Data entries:
[Start of Attachment]
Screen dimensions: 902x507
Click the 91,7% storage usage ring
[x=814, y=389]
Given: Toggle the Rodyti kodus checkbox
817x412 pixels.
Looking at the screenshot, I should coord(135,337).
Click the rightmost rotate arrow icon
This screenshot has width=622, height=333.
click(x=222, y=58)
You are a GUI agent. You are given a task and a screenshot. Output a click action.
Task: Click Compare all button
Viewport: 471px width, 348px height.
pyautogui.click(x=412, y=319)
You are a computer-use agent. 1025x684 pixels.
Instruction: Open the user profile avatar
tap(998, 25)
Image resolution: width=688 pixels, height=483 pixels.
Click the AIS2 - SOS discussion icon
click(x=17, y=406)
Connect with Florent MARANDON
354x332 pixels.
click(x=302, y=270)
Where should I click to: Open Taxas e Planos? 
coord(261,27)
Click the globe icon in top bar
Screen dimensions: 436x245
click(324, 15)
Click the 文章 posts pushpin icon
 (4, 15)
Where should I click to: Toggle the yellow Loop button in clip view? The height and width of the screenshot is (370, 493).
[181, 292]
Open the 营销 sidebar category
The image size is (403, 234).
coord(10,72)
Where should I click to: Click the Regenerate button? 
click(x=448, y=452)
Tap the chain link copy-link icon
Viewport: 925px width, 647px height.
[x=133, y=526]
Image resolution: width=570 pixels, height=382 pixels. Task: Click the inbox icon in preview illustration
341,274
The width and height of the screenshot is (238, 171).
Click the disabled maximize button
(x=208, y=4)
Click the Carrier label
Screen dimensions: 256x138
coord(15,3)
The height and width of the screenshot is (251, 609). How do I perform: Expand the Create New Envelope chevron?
[End of Attachment]
About this task: Once more, write out the records in full, exactly as they appear.

Response to the task:
Screen dimensions: 902x507
Click the 91,7% storage usage ring
[x=814, y=389]
Given: Toggle the Rodyti kodus checkbox
817x412 pixels.
Looking at the screenshot, I should coord(135,337).
Click the rightmost rotate arrow icon
This screenshot has width=622, height=333.
click(x=222, y=58)
You are a GUI agent. You are given a task and a screenshot. Output a click action.
Task: Click Compare all button
Viewport: 471px width, 348px height.
pyautogui.click(x=412, y=319)
You are a computer-use agent. 1025x684 pixels.
Instruction: Open the user profile avatar
tap(998, 25)
Image resolution: width=688 pixels, height=483 pixels.
Click the AIS2 - SOS discussion icon
click(x=17, y=406)
Connect with Florent MARANDON
354x332 pixels.
click(x=302, y=270)
Where should I click to: Open Taxas e Planos? 
coord(261,27)
Click the globe icon in top bar
Screen dimensions: 436x245
click(324, 15)
Click the 文章 posts pushpin icon
 (4, 15)
Where should I click to: Toggle the yellow Loop button in clip view? The height and width of the screenshot is (370, 493).
[181, 292]
Open the 营销 sidebar category
The image size is (403, 234).
coord(10,72)
Where should I click to: Click the Regenerate button? 
click(x=448, y=452)
Tap the chain link copy-link icon
Viewport: 925px width, 647px height.
[x=133, y=526]
Image resolution: width=570 pixels, height=382 pixels. Task: Click the inbox icon in preview illustration
341,274
The width and height of the screenshot is (238, 171).
Click the disabled maximize button
(x=208, y=4)
Click the Carrier label
Screen dimensions: 256x138
coord(15,3)
The height and width of the screenshot is (251, 609). How do I perform: Expand the Create New Envelope chevron?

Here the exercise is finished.